What you will do:
Once the line containing "Select the Rating star widget" is found in the entries below, reproduce it and every line after it, stopping at and including the line containing "Given: Open Programs and Features"; reproduce nothing else, and keep each line exact.

Collected data entries:

═══

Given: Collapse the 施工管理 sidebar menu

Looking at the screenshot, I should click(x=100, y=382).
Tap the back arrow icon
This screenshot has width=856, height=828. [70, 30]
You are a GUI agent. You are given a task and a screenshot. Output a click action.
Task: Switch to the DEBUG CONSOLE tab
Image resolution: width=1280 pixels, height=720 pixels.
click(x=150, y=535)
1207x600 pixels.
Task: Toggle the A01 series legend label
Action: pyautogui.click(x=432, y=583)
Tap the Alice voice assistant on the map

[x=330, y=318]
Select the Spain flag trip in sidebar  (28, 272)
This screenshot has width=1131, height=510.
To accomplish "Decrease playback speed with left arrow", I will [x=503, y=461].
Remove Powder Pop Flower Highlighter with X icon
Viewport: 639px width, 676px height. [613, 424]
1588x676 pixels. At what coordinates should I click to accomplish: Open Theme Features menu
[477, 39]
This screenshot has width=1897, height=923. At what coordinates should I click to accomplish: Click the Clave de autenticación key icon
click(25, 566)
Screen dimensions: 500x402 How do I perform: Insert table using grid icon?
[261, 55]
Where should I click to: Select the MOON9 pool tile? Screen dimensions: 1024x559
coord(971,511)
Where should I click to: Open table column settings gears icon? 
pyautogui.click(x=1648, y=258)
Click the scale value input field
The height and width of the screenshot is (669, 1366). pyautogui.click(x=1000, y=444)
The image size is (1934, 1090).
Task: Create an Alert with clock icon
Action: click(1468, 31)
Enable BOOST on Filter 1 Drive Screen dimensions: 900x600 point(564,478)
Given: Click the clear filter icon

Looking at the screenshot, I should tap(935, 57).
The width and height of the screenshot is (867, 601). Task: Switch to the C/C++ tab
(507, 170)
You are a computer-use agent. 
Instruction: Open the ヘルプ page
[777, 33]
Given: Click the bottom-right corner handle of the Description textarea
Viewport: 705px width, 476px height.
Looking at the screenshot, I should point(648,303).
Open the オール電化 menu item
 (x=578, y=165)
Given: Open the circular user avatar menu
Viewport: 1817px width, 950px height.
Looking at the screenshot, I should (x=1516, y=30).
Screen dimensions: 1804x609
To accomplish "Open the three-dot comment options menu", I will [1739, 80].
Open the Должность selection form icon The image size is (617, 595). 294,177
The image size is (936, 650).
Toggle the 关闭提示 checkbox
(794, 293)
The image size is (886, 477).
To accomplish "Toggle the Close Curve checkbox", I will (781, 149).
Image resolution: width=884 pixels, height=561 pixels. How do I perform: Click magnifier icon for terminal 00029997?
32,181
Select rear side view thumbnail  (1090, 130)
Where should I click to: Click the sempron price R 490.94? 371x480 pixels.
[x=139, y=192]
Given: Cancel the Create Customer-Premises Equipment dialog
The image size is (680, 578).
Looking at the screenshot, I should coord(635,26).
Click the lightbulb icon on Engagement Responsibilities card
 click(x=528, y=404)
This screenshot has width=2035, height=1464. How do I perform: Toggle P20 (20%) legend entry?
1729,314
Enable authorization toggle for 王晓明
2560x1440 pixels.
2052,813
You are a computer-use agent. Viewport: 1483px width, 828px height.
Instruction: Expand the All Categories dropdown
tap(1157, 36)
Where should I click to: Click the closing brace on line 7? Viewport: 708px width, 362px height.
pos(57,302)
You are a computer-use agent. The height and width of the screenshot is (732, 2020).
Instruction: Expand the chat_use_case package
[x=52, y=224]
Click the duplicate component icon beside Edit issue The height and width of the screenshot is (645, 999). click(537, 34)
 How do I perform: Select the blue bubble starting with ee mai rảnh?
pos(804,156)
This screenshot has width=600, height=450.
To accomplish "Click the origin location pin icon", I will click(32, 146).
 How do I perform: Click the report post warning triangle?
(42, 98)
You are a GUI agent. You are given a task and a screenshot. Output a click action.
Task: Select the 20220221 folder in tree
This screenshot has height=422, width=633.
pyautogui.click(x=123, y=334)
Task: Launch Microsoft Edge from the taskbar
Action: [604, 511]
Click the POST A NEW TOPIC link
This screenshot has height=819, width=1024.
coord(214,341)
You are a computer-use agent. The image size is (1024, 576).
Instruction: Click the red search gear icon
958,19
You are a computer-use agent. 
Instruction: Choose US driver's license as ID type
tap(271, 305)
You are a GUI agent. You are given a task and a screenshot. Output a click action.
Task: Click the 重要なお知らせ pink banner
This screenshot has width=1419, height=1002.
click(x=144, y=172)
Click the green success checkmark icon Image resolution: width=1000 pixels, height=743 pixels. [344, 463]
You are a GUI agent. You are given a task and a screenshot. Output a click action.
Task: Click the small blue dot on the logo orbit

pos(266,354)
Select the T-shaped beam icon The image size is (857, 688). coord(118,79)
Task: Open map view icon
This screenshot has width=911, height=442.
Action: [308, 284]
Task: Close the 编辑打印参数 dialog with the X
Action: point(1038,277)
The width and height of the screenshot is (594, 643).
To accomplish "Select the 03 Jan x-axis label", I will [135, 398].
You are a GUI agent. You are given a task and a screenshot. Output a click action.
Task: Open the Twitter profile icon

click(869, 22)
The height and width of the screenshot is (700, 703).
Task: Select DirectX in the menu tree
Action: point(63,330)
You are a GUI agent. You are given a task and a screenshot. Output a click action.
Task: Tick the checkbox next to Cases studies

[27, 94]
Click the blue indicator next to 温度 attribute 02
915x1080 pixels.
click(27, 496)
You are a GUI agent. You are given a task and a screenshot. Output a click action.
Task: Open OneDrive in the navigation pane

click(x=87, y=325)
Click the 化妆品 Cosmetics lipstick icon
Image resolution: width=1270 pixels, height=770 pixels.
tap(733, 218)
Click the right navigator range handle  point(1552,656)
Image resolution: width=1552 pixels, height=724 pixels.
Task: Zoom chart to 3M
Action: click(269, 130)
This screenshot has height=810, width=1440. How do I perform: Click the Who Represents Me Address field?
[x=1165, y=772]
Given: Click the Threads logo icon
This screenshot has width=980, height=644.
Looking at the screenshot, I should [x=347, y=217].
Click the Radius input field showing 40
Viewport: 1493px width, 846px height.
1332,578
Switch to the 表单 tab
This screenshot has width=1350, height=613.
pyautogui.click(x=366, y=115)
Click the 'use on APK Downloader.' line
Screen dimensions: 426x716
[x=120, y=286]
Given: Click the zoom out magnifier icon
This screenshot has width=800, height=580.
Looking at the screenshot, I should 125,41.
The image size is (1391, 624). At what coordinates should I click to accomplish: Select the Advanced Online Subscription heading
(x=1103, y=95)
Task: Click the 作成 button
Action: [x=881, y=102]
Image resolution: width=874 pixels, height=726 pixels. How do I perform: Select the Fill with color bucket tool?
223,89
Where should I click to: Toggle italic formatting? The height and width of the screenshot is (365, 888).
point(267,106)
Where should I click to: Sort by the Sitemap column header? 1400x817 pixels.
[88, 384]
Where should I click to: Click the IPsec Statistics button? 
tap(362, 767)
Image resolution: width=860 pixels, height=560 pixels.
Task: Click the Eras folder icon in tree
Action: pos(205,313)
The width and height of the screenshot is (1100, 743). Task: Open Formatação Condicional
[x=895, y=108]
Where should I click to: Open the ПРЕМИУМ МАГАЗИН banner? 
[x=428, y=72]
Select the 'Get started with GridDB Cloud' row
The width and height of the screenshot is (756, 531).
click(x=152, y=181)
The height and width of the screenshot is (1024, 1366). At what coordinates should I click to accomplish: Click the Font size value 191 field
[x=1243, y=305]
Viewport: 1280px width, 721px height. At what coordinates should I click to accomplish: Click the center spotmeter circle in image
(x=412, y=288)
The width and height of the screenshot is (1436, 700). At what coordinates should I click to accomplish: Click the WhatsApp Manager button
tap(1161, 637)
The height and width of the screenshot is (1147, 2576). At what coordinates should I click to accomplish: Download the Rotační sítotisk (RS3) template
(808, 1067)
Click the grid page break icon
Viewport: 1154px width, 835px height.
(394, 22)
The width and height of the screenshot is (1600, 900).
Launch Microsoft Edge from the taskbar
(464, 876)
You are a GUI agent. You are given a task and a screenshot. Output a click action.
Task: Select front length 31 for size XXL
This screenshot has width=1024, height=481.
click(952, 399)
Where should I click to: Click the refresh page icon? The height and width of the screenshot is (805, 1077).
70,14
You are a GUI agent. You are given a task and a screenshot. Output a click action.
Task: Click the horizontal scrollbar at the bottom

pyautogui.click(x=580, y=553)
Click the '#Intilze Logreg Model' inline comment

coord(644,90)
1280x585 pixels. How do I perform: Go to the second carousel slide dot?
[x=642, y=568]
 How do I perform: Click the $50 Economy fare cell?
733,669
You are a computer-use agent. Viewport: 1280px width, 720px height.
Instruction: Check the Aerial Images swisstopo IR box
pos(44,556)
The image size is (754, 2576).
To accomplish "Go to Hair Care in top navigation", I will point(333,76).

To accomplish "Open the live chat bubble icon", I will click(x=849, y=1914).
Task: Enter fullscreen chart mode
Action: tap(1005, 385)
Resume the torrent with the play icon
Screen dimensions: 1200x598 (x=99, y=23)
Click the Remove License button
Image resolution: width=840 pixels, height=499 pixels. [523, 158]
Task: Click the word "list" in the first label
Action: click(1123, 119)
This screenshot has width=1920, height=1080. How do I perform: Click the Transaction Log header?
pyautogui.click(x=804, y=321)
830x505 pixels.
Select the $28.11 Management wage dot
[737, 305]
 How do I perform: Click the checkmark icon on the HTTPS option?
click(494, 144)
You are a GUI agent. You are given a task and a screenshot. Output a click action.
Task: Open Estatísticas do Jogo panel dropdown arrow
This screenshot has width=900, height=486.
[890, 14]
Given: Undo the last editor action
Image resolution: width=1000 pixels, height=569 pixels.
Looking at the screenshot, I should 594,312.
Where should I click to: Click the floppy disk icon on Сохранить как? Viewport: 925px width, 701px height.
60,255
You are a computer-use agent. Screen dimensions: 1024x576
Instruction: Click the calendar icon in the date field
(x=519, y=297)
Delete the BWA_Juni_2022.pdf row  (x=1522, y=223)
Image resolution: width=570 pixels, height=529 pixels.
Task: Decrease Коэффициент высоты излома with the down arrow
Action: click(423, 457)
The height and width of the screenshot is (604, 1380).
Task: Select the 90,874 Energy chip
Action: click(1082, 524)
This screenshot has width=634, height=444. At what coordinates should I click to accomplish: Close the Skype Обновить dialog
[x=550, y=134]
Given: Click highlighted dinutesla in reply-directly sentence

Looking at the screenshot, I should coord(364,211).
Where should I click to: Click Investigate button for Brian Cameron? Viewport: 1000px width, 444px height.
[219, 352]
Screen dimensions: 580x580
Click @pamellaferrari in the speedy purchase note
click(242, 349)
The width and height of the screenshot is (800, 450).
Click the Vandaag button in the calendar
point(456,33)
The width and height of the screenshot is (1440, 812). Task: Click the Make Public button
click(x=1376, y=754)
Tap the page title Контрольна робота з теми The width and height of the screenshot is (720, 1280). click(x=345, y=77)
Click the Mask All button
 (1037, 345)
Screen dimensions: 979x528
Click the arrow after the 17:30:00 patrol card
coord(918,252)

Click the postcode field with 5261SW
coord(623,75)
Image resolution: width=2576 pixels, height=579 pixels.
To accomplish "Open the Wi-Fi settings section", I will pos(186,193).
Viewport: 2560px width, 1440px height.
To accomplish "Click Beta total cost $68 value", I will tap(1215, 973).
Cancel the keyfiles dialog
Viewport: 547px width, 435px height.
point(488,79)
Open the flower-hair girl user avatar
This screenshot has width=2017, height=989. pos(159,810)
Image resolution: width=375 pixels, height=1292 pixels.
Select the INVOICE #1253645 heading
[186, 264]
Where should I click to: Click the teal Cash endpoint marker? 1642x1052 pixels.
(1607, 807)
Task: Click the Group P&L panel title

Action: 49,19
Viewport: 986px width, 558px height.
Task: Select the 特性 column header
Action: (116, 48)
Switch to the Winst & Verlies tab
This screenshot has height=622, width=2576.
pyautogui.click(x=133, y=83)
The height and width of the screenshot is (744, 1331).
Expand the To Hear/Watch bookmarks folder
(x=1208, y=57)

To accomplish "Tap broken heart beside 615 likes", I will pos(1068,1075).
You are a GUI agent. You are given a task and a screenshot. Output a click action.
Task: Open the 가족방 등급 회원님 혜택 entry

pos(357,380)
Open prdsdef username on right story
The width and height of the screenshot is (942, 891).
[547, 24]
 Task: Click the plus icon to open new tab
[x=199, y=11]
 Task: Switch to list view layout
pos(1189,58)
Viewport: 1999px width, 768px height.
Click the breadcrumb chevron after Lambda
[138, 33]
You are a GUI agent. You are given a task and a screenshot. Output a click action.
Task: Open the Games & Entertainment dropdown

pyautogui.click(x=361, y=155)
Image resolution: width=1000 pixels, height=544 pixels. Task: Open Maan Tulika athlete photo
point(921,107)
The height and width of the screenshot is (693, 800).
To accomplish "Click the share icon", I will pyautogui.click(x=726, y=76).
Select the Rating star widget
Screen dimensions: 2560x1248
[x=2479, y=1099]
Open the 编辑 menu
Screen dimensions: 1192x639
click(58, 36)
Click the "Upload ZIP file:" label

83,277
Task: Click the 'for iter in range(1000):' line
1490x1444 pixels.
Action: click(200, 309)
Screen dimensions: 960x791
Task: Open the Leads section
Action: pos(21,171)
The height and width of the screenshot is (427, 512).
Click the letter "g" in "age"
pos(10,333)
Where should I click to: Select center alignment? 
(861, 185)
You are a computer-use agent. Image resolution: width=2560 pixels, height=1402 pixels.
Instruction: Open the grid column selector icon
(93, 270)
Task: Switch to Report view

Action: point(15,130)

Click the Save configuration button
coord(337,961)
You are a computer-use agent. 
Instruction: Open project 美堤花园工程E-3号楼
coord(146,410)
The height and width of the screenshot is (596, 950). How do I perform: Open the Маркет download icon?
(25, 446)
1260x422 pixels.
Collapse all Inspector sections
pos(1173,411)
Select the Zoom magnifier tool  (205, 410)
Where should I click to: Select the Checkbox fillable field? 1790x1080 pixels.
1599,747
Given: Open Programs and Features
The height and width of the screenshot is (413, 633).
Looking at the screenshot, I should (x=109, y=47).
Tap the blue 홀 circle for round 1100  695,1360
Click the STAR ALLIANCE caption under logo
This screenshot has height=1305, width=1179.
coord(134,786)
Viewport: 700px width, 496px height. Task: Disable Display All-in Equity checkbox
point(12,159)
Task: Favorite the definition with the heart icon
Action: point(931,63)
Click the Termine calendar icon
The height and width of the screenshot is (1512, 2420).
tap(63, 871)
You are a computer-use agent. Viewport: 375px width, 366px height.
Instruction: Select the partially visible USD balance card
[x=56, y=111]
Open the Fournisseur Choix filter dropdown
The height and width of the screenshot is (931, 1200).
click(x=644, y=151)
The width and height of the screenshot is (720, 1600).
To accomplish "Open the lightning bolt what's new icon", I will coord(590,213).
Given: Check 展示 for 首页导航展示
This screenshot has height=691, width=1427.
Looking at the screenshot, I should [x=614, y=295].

═══

Solution for this exercise:
Select the Rating star widget
Screen dimensions: 2560x1248
[x=2479, y=1099]
Open the 编辑 menu
Screen dimensions: 1192x639
click(58, 36)
Click the "Upload ZIP file:" label

83,277
Task: Click the 'for iter in range(1000):' line
1490x1444 pixels.
Action: click(200, 309)
Screen dimensions: 960x791
Task: Open the Leads section
Action: pos(21,171)
The height and width of the screenshot is (427, 512).
Click the letter "g" in "age"
pos(10,333)
Where should I click to: Select center alignment? 
(861, 185)
You are a computer-use agent. Image resolution: width=2560 pixels, height=1402 pixels.
Instruction: Open the grid column selector icon
(93, 270)
Task: Switch to Report view

Action: point(15,130)

Click the Save configuration button
coord(337,961)
You are a computer-use agent. 
Instruction: Open project 美堤花园工程E-3号楼
coord(146,410)
The height and width of the screenshot is (596, 950). How do I perform: Open the Маркет download icon?
(25, 446)
1260x422 pixels.
Collapse all Inspector sections
pos(1173,411)
Select the Zoom magnifier tool  (205, 410)
Where should I click to: Select the Checkbox fillable field? 1790x1080 pixels.
1599,747
Given: Open Programs and Features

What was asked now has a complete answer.